Retype the line where "The height and width of the screenshot is (553, 1568)." appears and each line that follows it down to the last line of the records below. Leave the pictures out.
★ ★ ★ ★ ★ ★ ★
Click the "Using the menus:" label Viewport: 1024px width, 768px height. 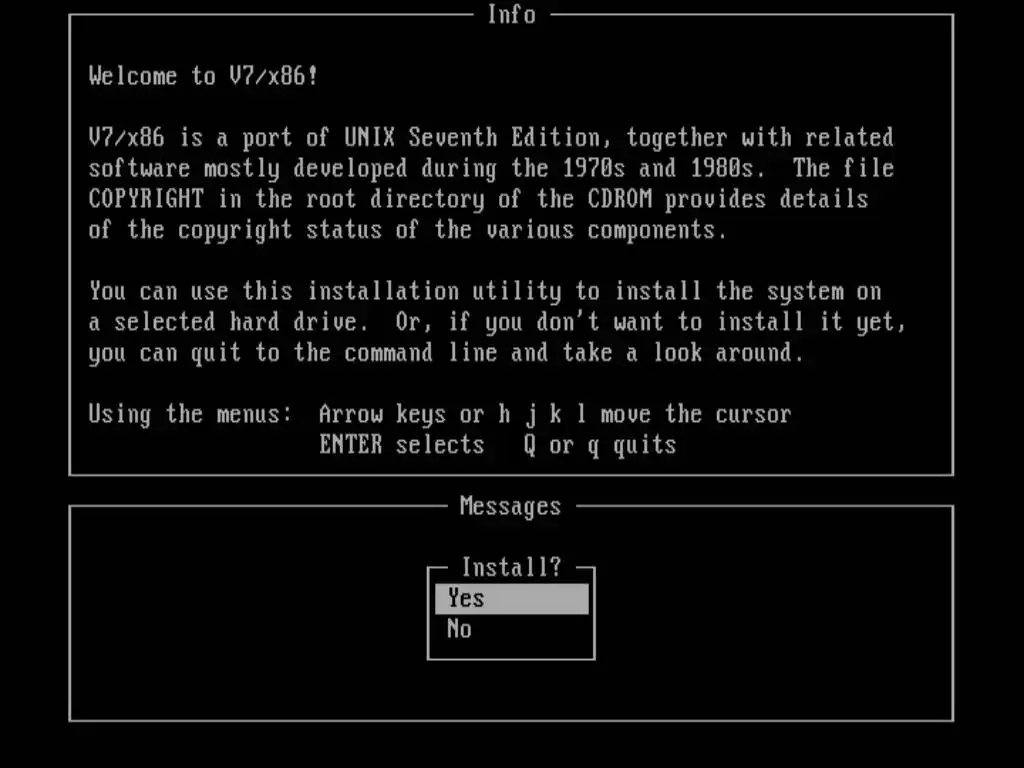191,414
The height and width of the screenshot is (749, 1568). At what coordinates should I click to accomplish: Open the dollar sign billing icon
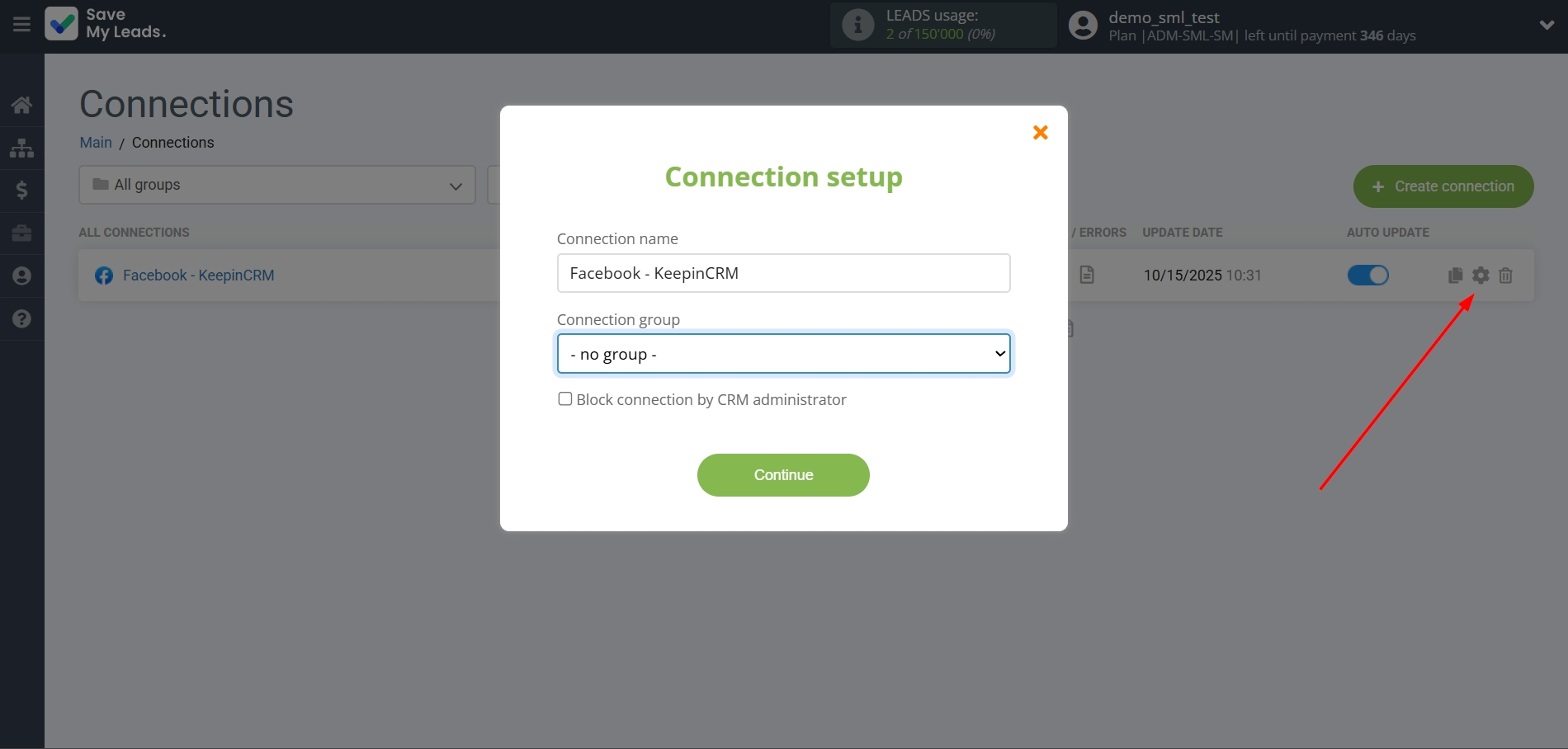[21, 191]
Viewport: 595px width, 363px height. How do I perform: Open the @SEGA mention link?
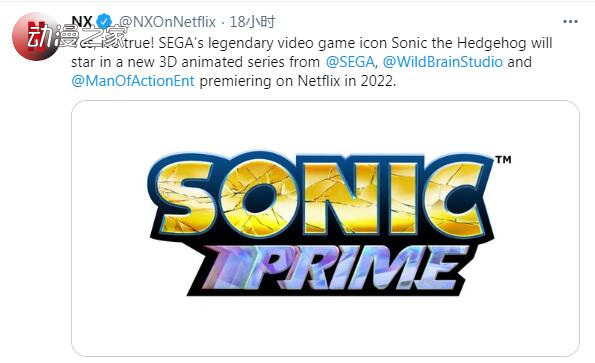click(x=350, y=62)
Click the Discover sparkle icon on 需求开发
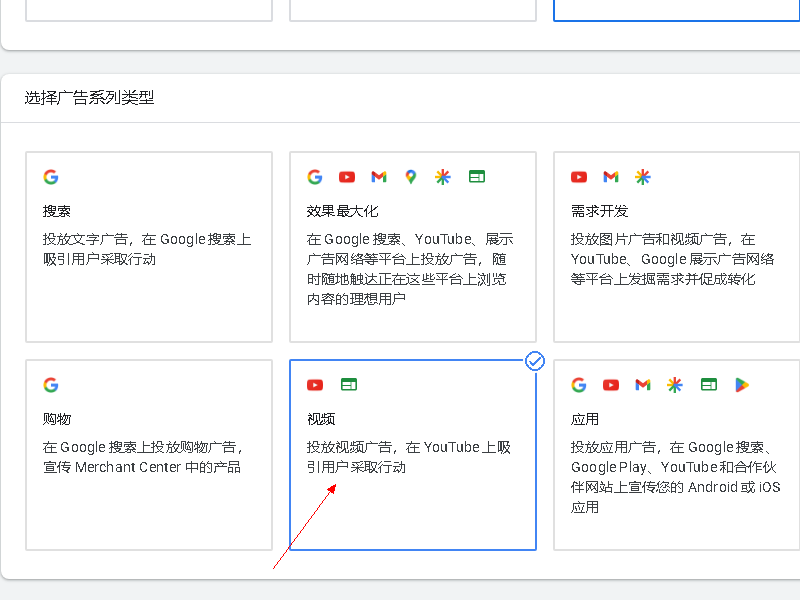Image resolution: width=800 pixels, height=600 pixels. [x=642, y=176]
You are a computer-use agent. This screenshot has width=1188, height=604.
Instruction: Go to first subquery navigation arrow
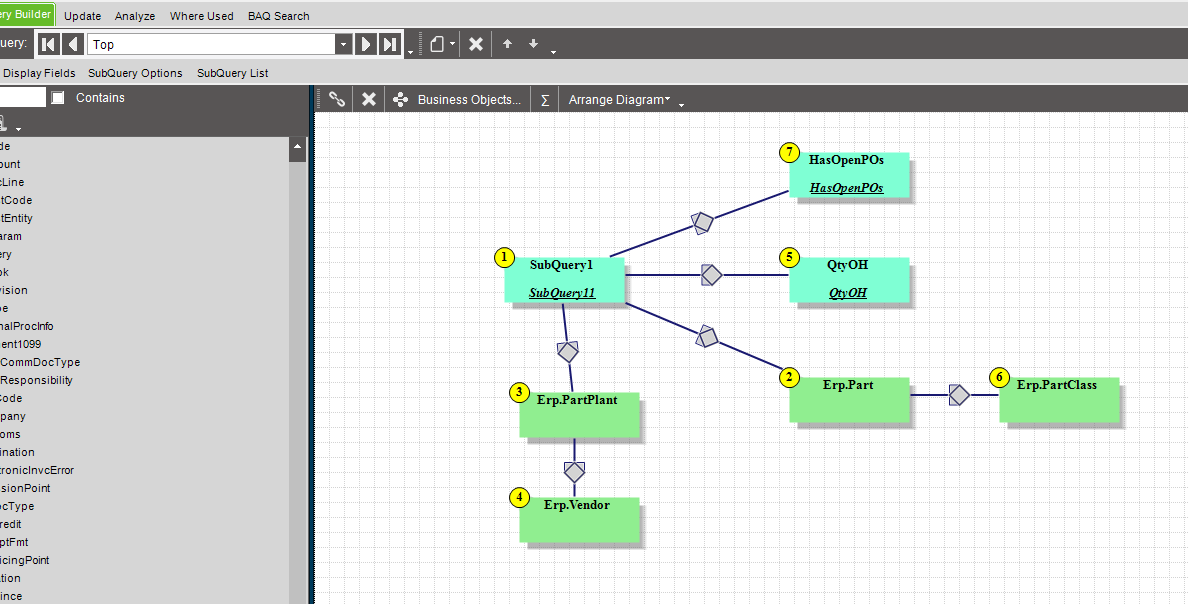[x=48, y=44]
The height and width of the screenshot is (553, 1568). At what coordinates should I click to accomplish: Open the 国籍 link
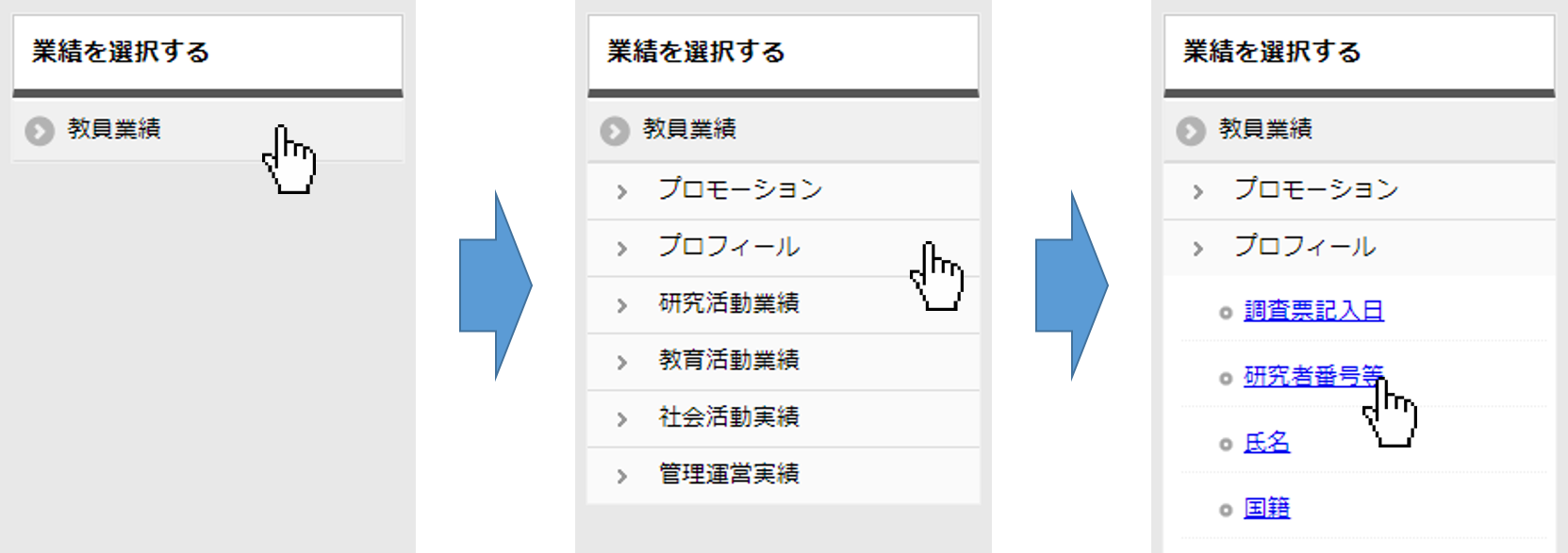[x=1266, y=509]
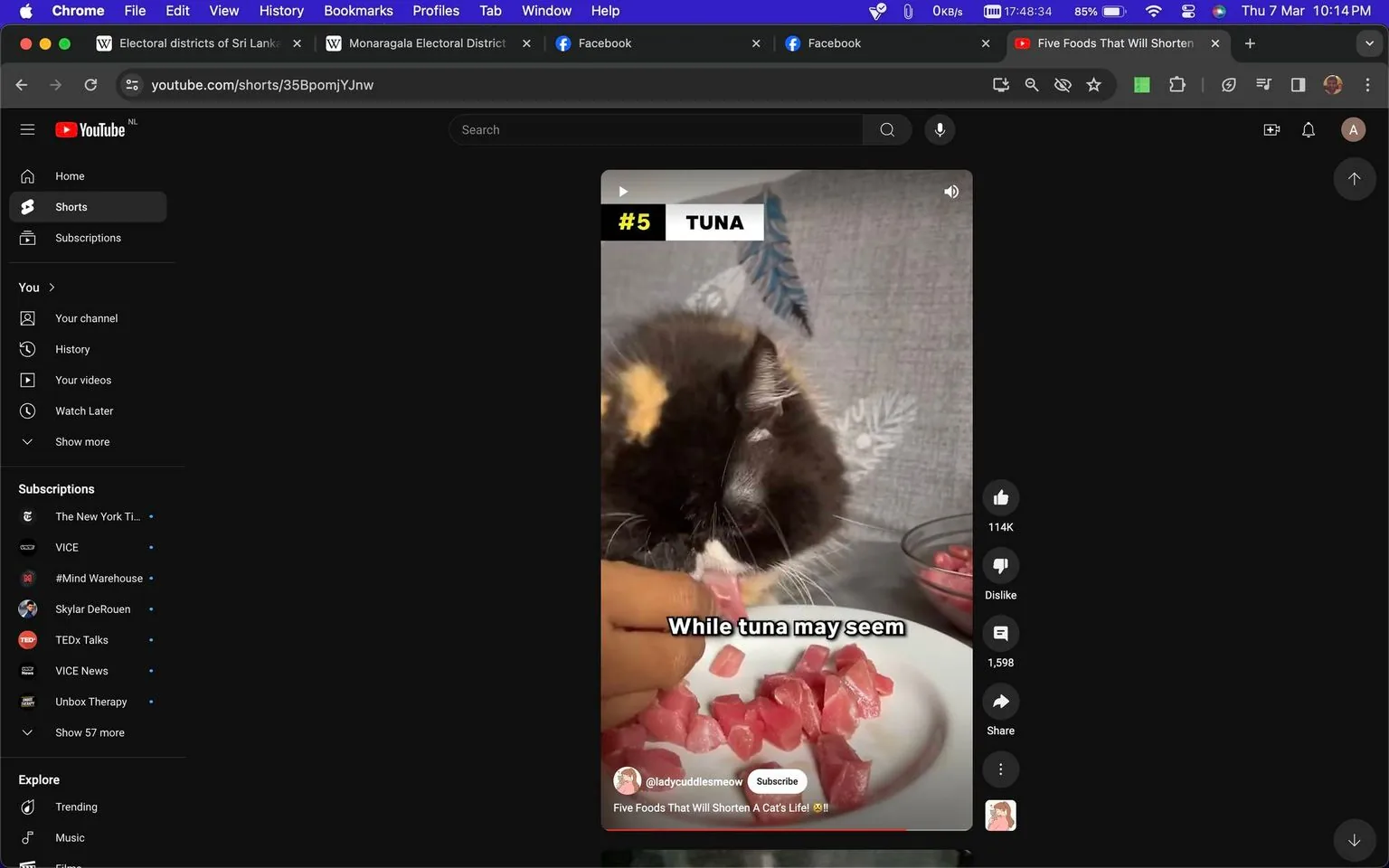Expand Show more in the sidebar
The image size is (1389, 868).
[x=81, y=441]
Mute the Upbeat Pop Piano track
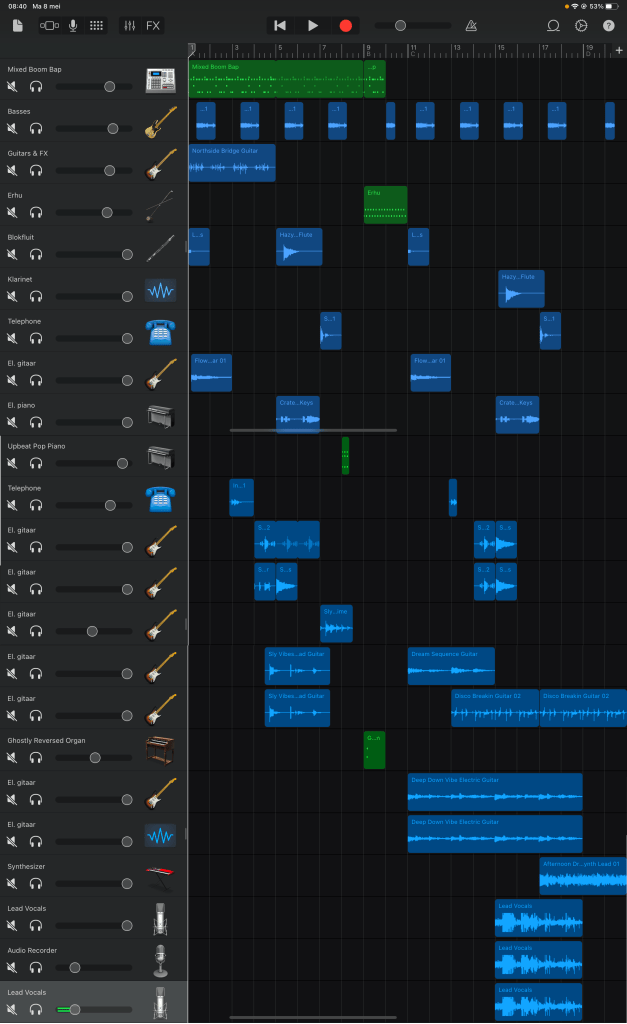 pyautogui.click(x=13, y=464)
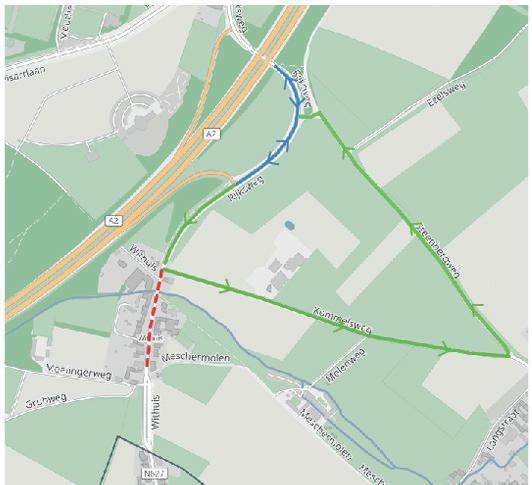Click the red dashed closed road section
The height and width of the screenshot is (485, 532).
(x=154, y=317)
★ ★ ★ ★ ★ ★ ★
### Output for this exercise
The height and width of the screenshot is (553, 1568). At what coordinates should I click to accomplish: Open the 国籍 link
[x=1266, y=509]
Expand Show more in the sidebar
The image size is (1389, 868).
[x=81, y=441]
Mute the Upbeat Pop Piano track
 pyautogui.click(x=13, y=464)
Click the red dashed closed road section
The height and width of the screenshot is (485, 532).
(x=154, y=317)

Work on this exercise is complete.